Vergilio, dez anos depois da morte
«A Verdade das coisas
Então lembro-me intensamente de Milinha, de quanto era ainda minha filha - vamos pelas ruas ao acaso, compro-lhe gelados, bombons, explico-lhe o mistério dos seres, levo a minha filha pela mão. E como nunca, sinto-me investido de grandeza, de uma justificação inteira de estar na vida - levo a minha filha pela mão. Meu Deus, se eu soubesse dizer, se eu soubesse recompor esta verdade tão simples, pela mão, esta verdade tão intensa. O calor do meu sangue, trespassa-nos pelas mãos dadas, sinto-o no quente da minha palma fechada, fluido misterioso, vertiginoso como um incêndio divino. Um ser aberto de inocência, indefeso e tão frágil, os olhos ávidos de saber, erguidos para mim - sou eu que sei coisas, acumulado do saber dos séculos, e eu to gravo no teu cérebro confiante, na virgindade do teu início.
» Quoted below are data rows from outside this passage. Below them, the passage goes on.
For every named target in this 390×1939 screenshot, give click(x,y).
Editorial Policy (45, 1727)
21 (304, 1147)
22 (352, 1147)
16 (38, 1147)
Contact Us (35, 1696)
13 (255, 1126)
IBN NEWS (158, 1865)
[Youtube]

Poderoso da minha força erguido ao alto do meu arbítrio, da minha solicitude - tu à minha mercê, tanto. E uma ternura difícil no meu sorriso nublado. Aperto a minha mão na tua e o teu pulsar do coração minúsculo desfolham, passeamos num parque, talvez é o Outono do amadurecimento da vida. Senhor da vida eu que ta dei, a reconheço agora na mão que prendes à minha, na fortíssima vitalidade que por ela passa, silenciosos agora, graves, enquanto entregue à minha protecção, estudas de olhos abertos a verdade das coisas.»